Say how many lines in the material below contain the word "window", giving the number alone.
^^^^^^^^^^^^^^^^
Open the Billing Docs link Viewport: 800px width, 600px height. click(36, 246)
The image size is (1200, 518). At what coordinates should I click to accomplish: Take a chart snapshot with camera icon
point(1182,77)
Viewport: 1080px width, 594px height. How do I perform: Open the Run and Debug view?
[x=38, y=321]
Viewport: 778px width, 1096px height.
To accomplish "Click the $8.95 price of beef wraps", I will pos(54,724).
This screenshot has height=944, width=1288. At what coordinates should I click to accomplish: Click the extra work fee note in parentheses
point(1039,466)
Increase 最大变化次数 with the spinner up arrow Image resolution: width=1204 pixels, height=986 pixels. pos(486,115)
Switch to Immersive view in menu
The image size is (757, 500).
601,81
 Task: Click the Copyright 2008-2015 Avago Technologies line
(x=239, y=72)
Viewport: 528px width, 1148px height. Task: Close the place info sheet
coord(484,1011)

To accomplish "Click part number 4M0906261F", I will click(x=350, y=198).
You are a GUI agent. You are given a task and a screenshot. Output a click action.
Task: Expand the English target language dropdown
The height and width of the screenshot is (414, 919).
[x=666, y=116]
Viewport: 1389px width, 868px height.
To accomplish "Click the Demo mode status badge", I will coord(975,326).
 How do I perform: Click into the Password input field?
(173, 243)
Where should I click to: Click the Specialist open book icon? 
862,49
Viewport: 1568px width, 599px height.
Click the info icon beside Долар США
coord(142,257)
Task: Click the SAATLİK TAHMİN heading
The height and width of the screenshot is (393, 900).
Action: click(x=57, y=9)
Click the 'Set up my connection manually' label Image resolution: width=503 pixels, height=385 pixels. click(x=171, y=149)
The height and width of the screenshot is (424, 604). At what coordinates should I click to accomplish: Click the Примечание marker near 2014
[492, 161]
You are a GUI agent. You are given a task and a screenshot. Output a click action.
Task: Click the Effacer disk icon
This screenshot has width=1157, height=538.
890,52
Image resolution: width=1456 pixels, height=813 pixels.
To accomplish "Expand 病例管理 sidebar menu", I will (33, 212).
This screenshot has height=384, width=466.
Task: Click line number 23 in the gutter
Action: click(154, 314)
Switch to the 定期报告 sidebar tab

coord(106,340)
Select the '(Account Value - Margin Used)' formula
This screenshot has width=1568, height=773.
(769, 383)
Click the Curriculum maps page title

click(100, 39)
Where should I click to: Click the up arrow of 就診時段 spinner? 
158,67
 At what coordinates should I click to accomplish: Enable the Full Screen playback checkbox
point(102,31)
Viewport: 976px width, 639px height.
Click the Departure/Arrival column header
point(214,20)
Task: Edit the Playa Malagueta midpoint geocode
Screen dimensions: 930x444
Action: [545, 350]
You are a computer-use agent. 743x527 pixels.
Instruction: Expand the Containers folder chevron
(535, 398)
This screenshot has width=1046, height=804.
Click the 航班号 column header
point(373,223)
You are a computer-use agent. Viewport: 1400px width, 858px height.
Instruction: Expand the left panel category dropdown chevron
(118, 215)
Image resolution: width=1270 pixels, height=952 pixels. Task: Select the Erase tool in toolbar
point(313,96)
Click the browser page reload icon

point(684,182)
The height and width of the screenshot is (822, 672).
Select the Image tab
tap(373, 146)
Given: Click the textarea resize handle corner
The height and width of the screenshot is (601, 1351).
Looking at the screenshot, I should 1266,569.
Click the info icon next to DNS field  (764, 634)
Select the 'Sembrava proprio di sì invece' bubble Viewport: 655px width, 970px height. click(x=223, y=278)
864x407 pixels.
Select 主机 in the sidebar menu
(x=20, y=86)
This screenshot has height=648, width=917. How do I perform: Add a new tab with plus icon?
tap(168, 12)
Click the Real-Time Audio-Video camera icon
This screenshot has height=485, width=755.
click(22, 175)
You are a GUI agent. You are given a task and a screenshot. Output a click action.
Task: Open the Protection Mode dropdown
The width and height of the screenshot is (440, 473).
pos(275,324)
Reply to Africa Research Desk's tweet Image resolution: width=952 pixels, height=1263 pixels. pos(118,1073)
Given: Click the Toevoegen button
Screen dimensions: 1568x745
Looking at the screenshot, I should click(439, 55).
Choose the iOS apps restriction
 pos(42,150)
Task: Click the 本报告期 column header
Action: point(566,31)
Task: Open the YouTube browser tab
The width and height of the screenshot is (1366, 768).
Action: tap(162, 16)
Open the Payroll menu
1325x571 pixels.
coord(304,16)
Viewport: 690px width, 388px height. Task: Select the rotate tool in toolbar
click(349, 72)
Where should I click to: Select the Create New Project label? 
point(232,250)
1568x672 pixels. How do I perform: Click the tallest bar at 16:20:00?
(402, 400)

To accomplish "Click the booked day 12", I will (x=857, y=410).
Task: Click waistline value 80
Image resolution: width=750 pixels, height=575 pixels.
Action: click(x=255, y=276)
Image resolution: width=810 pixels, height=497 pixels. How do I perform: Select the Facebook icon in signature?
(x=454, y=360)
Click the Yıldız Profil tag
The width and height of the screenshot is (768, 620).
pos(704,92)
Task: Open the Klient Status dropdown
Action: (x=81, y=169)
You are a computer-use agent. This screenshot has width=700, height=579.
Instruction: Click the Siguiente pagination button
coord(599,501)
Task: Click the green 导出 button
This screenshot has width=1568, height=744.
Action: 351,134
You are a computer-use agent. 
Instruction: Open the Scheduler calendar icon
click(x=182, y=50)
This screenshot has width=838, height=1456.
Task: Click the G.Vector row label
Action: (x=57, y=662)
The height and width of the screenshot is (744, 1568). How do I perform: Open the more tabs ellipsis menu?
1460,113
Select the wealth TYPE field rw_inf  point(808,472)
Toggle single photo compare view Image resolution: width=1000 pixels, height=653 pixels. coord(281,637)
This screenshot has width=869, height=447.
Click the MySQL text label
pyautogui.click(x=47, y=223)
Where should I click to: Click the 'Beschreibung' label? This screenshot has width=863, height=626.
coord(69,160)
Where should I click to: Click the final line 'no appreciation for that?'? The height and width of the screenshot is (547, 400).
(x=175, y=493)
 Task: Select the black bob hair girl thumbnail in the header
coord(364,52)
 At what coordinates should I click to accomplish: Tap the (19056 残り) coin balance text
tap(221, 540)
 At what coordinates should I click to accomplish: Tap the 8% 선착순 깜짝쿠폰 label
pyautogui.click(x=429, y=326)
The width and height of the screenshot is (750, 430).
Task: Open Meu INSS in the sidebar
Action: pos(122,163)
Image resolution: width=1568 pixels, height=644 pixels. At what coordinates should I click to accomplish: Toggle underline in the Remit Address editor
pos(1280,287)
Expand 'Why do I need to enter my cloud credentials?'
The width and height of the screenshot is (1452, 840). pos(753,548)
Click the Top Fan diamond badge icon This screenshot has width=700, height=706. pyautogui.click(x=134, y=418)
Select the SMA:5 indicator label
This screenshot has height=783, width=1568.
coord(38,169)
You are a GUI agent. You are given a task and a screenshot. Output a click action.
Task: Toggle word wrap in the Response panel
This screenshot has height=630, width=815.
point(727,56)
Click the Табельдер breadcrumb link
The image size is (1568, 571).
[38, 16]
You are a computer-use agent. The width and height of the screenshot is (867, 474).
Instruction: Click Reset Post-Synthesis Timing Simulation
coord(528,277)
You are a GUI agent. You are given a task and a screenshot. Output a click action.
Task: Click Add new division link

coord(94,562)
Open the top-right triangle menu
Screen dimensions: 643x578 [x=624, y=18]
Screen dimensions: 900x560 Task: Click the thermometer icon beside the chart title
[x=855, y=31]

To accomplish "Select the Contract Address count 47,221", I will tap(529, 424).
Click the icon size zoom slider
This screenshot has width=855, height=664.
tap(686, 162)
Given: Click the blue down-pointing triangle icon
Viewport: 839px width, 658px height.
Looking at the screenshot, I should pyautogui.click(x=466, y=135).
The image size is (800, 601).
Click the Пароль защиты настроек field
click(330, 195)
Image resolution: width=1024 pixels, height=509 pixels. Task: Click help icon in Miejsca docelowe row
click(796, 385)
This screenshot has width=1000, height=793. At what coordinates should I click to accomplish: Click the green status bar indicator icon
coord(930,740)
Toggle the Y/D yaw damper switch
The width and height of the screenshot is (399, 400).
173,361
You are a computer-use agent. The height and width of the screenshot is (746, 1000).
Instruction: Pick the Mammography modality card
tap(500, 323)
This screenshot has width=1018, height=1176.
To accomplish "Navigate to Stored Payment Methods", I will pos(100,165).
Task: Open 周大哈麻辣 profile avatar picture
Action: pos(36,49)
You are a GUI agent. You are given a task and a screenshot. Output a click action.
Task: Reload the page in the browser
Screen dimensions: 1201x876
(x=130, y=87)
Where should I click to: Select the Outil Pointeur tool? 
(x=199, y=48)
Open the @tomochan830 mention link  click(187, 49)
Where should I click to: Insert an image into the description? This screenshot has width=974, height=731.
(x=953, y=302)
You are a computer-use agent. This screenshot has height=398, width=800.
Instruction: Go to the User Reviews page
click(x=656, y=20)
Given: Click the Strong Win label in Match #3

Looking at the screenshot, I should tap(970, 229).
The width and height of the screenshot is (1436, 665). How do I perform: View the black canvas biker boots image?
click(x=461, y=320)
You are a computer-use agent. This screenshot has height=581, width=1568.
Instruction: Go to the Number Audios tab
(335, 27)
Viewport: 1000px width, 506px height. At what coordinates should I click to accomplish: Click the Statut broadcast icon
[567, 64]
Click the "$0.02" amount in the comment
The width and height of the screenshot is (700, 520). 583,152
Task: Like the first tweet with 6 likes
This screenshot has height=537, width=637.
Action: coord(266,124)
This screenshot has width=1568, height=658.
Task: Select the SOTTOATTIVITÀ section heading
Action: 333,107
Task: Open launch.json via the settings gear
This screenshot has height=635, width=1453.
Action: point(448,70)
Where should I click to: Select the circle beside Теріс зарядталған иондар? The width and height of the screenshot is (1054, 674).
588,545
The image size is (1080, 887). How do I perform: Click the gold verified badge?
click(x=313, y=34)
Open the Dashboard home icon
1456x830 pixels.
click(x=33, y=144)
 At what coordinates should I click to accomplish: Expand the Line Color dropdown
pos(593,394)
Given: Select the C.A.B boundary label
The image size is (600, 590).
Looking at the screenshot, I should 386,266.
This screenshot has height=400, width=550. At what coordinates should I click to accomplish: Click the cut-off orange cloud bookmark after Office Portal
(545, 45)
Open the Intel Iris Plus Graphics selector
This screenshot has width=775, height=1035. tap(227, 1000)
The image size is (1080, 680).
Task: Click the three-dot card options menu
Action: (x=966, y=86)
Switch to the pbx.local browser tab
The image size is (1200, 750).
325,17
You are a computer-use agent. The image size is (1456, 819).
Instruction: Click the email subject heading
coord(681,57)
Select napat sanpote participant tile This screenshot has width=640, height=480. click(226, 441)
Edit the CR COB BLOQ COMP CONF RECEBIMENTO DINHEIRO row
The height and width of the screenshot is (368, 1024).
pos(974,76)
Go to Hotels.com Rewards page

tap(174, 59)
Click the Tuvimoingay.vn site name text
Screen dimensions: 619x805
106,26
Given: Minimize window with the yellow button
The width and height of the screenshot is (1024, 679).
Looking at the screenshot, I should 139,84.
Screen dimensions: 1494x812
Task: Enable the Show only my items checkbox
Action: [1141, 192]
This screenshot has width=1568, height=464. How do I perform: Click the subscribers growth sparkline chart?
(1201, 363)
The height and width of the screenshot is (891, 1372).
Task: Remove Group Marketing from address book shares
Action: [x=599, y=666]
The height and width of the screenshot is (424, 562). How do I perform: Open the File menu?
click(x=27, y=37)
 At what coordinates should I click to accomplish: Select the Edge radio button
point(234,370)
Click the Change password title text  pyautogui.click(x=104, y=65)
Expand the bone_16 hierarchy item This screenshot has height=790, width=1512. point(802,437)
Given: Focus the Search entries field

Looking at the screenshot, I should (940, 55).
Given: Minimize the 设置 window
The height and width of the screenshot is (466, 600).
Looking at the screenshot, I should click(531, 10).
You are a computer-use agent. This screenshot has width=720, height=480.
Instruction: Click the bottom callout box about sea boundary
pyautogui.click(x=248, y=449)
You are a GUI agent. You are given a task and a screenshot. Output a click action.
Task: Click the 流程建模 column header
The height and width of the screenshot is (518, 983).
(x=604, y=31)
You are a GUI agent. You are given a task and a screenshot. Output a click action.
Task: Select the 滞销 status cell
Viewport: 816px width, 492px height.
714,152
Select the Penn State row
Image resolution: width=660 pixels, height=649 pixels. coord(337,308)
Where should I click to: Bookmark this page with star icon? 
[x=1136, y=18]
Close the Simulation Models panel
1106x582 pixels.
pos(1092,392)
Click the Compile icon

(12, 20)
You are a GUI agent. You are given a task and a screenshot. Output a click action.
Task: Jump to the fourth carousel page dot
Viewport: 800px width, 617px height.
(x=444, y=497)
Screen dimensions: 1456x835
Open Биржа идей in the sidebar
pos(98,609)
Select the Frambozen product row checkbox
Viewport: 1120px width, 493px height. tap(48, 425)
^^^^^^^^^^^^^^^^
Response to this exercise =>
2